35-year-old Justin Gatlin shocking Usain Bolt to win the 100m world championship.

Bolt falling to the track in the final race of his decorated career.

The best-ever performance for the U.S. at Worlds, led by sprinter Allyson Felix, who passed retired Jamaican sprinter Merlene Ottey for the most career world championship medals.

Boldon discussed the 2017 track and field season before the year’s final Diamond League meet, which will take place today at 2:00 p.m. ET on Olympic Channel: Home of Team USA and NBC Sports Gold.

What are your biggest takeaways from the 2017 track and field season?

My biggest takeaways are the new stars emerging. You need only look as far as the world championships in London and the number of first-time world champions to realize that there are some new faces that you better get familiar with, because chances are they are around to stay.

Justin Gatlin upset Usain Bolt to win the 100m world championship. At 35, how much longer can he be a top sprinter?

I thought Justin had lost a step after last year.

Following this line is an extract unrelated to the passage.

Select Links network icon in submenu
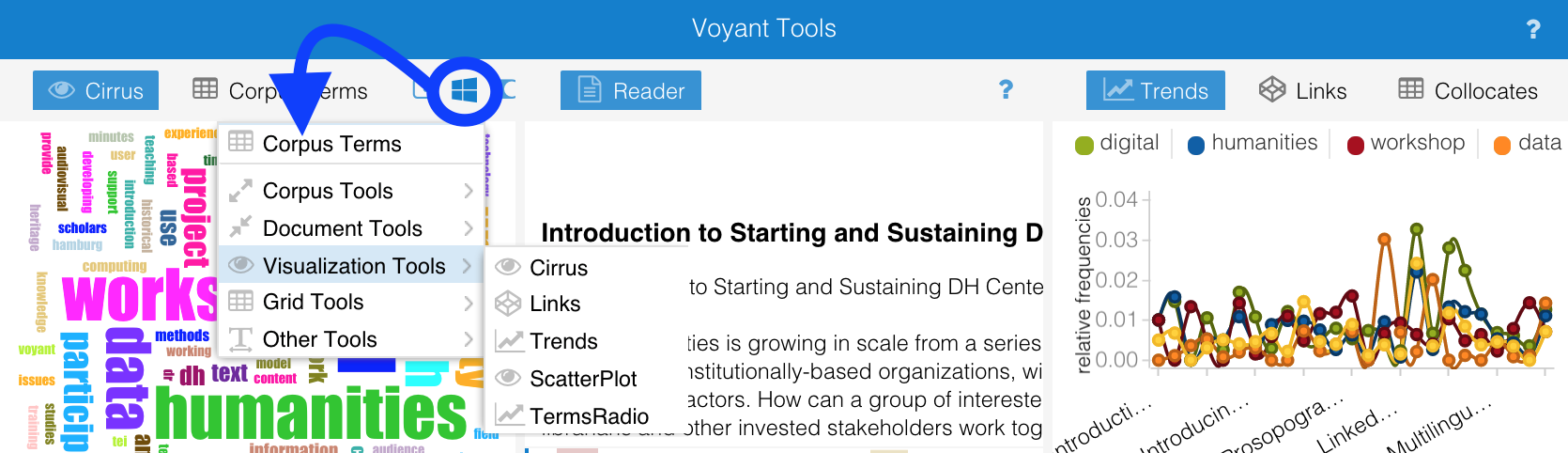Image resolution: width=1568 pixels, height=453 pixels. pos(508,304)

The response to that was, ‘Well, how is he the world champion in 2017?’ Simple answer: 9.92 seconds was all it took to win Worlds, one of the slowest winning times ever. If the winning time at championships (including the USA Championships) is 9.9, Justin will remain competitive. If Christian Coleman, Andre De Grasse and younger sprint stars of the world make it 9.7, he will be forced out.

Now that Bolt is hanging up his spikes, who will become the face of track and field?

I think it will be Wayde van Niekerk, because I think he has the ability to dominate his event (400m) the way Bolt did. I was disappointed to hear him say he won’t double at a championship again. The sport needs that. He was a lean from pulling off something that had been done before only once, so I hope he’ll reconsider. He doesn’t have the same extrovert personality as Bolt, but it’s partly the media’s job to continue to make him appealing to the global audience.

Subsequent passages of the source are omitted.